Osons le dire, l'objet sportif, qu'il soit inspiré du sport ou conçu pour le domaine sportif, est souvent moche, et c'est le reproche que lui font ses utilisateurs. Adidas l'a compris: les vêtements de sport siglés Stella McCartney ont motivé plus d'une modeuse à s'inscrire aux cours de yoga, de Pilates – ou à se prélasser dans son canapé, habillée d'un pantalon de jogging nouvelle génération.

Le «design populaire» prôné par Décathlon (avec l'approbation du public comme de la communauté du design: Domyos, parangon du «creative fitness», a été récompensé d'un IF Product award) ne peut pas plaire à tout le monde: le coach sportif Alexandre Guillaumin déplore l'absence, sur ce marché, d'accessoires techniques à l'esthétique attrayante.

Il se pique alors d' «amener le beau dans les salles de sport», et demande son avis à l'un de ses clients, le designer Philippe di Méo. Celui-ci, dont le nom est souvent associé à celui de marques de luxe  comme Moët & Chandon, Dom Pérignon, Baccarat, Christofle ou les parfums Guerlain, ne se contente pas de dispenser quelques conseils: tous deux imaginent la marque Libra.

Alexandre Guillaumin explique:

«Il y a une réelle demande d'accessoires branchés, différents. Libra, c'est la déesse de l'équilibre (du latin “poids, balance»”), elle véhicule certaines valeurs que nous souhaitions mettre en exergue. Le design sert aussi à essayer motiver les gens à faire du sport, à prendre soin d'eux –c'est important, surtout en zone urbaine.

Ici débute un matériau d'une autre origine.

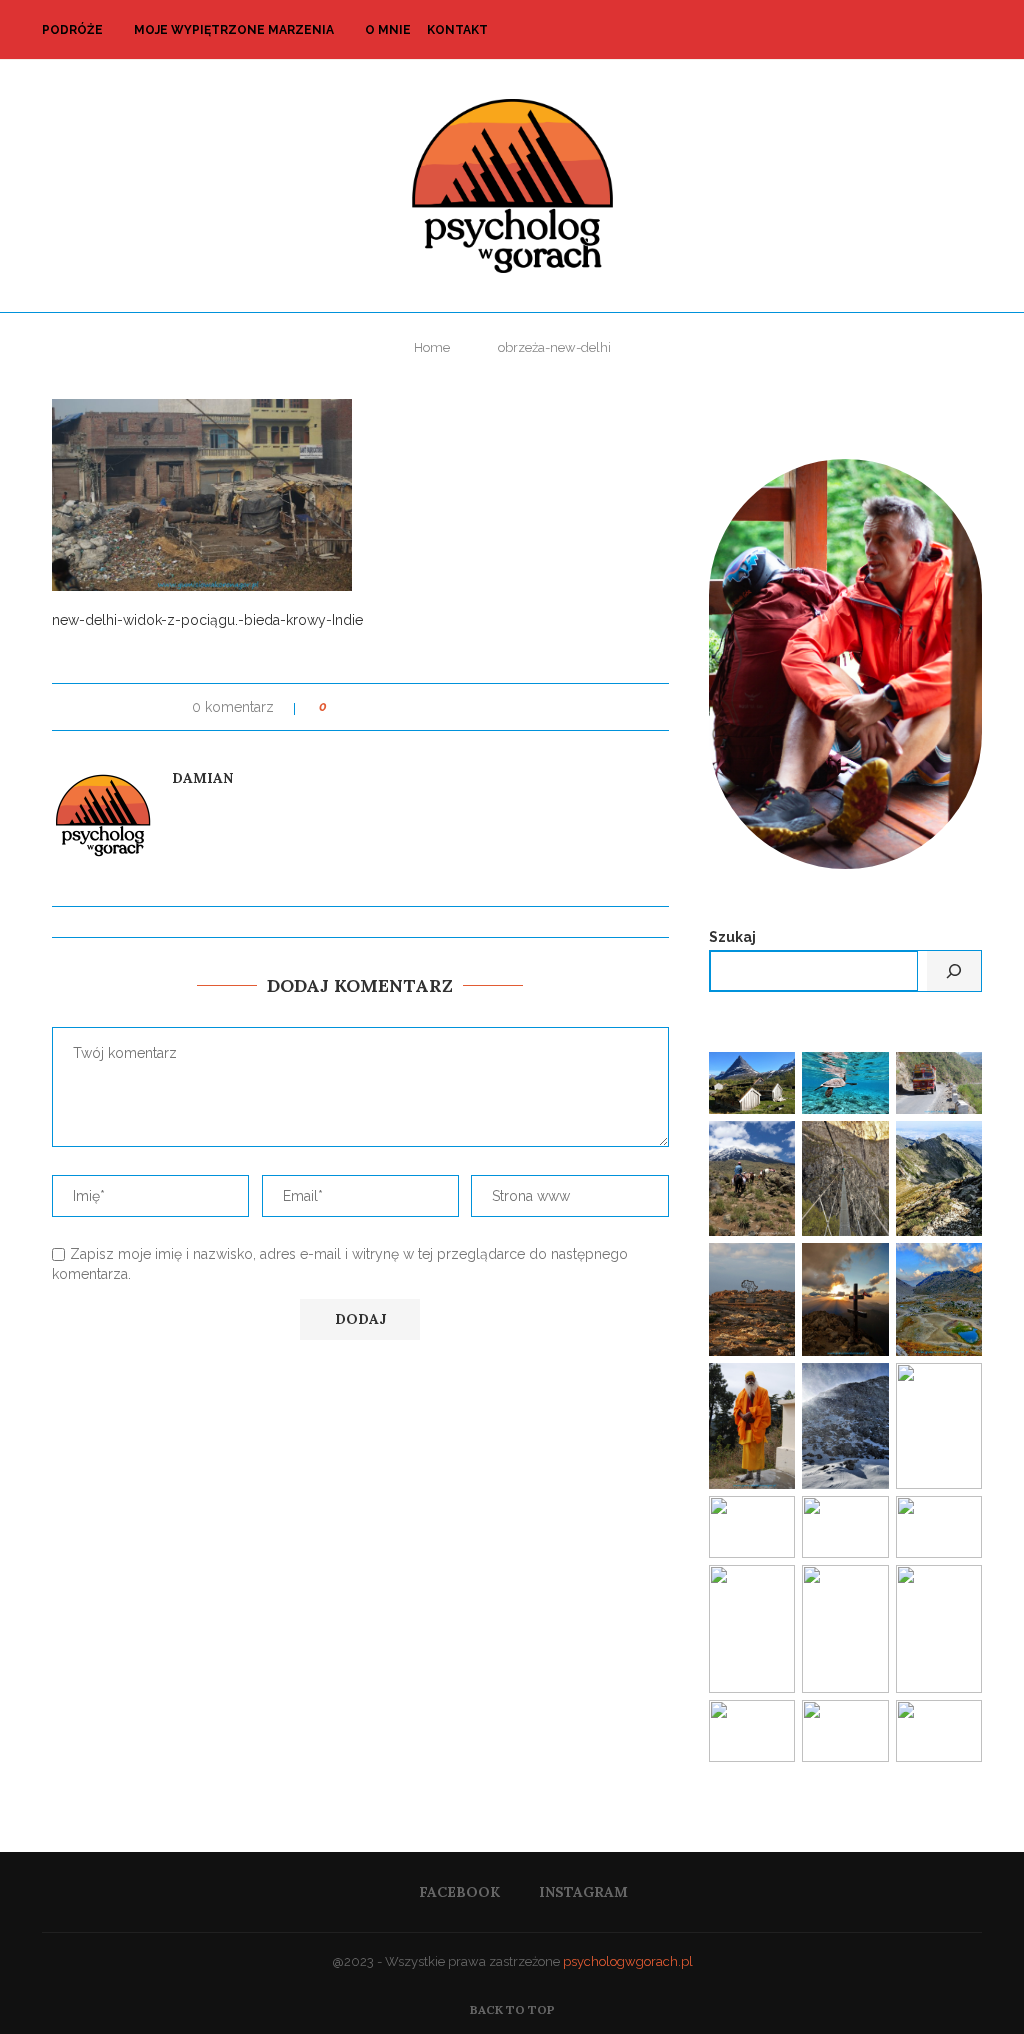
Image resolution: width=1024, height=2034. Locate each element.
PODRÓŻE (72, 30)
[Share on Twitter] (379, 707)
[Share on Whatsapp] (493, 707)
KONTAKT (457, 30)
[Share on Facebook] (360, 707)
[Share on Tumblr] (436, 707)
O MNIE (388, 30)
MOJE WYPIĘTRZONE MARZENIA (234, 30)
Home (432, 347)
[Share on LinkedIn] (417, 707)
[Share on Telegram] (512, 707)
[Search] (972, 30)
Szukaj (732, 937)
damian (202, 778)
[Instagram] (943, 30)
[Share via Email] (531, 707)
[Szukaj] (954, 971)
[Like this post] (337, 707)
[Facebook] (922, 30)
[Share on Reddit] (455, 707)
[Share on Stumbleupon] (474, 707)
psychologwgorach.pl (628, 1961)
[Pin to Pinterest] (398, 707)
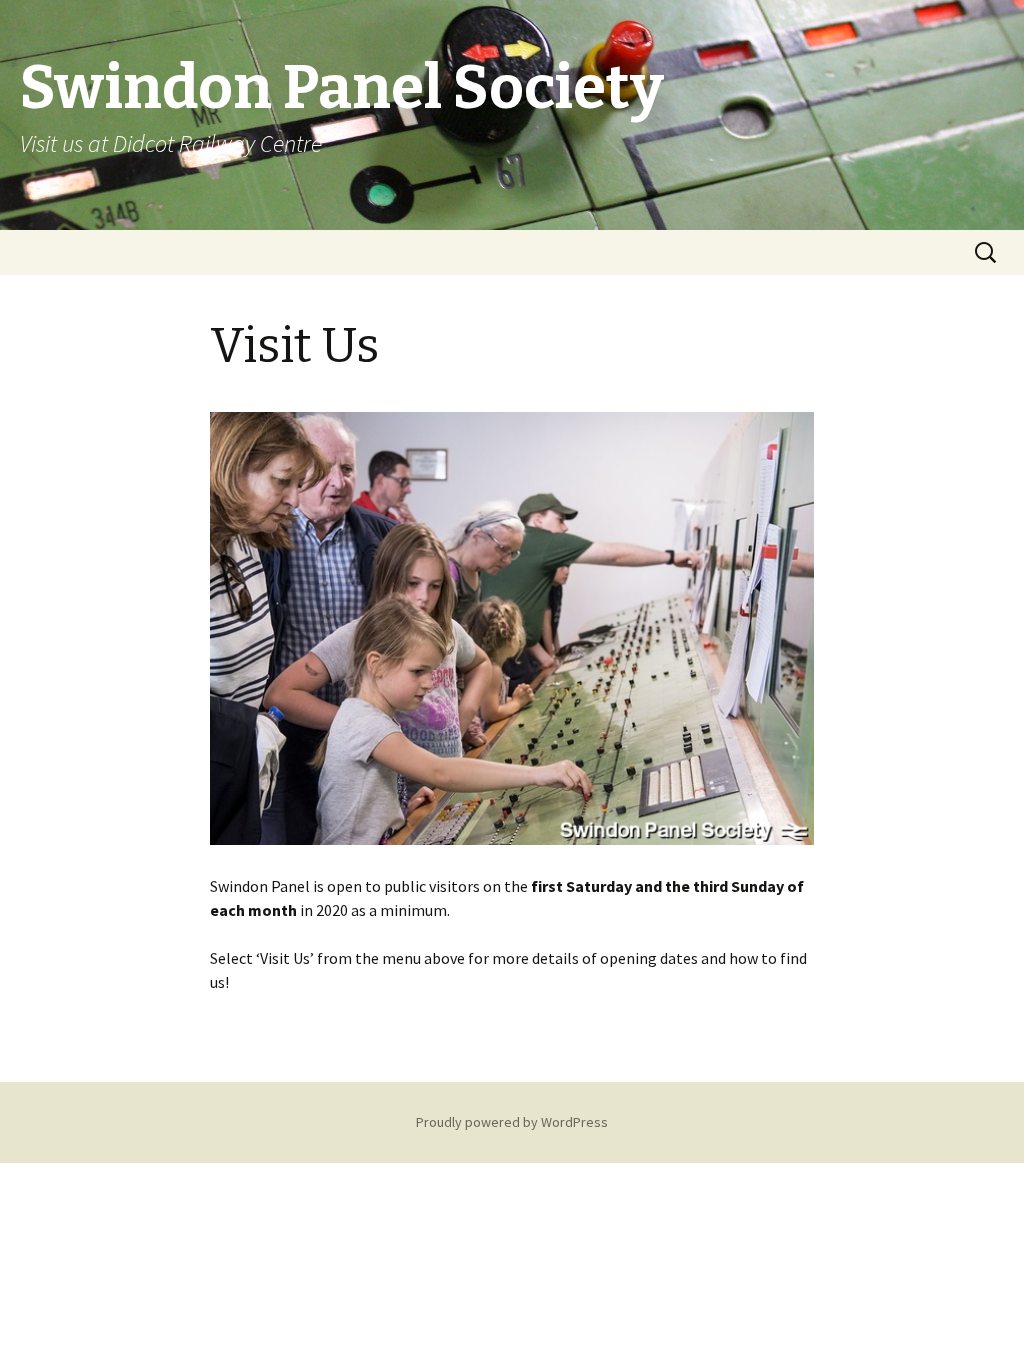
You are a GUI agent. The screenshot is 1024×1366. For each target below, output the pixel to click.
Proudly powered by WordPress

Notre conception du sport est aussi liée au bien-être, à relaxation, elle reflète une certaine qualité de vie


Gants Libra

Les premiers objets du duo ne ressemblent en rien à ce qu'on a pu voir jusqu'alors: beaux comme des œuvres d'art (poids et barres peuvent trôner dans une pièce de réception sans que les visiteurs soupçonnent leur fonction), ils puisent aussi dans un répertoire d'artisanat de luxe qui valorise les savoir-faire:

«Un de mes amis est un fin collectionneur d'art africain. J'ai trouvé inspiration dans certaines pièces: un appui-nuque africain et un bracelet d'archer Tutsi, qui a donné naissance à notre poids-bracelet en marbre. Les gants sont, eux, fabriqués par Causses, qui travaille pour des maisons comme Chanel et Hermès.» 

D'aucuns épingleront l'aspect exceptionnel de cette ligne, qui va à l'encontre des valeurs populaires du sport (l'hôtel Plaza Athénée, premier client, a décidé d'offrir les objets Libra en cadeau à leurs fidèles clients férus de sport). Pourtant, souligne Philippe di Méo, «la fonctionnalité est au cœur du projet. Quand Philippe Starck a fait paraître son Home Gym Office en 2009, il s'adressait à une clientèle de particuliers: ses haltères sont plus esthétiques que techniques. Les produits Libra diffèrent en cela, conçus en collaboration par un designer et un grand sportif».

La gamme se classe d'office dans un segment de marché restreint, mais les deux créateurs caressent l'idée de décliner une deuxième collection, plus accessible, qui ne se départirait pas de son esthétique novatrice. Des objets accessibles, qui embelliraient nos biceps comme nos intérieurs, sans pour autant nous ruiner.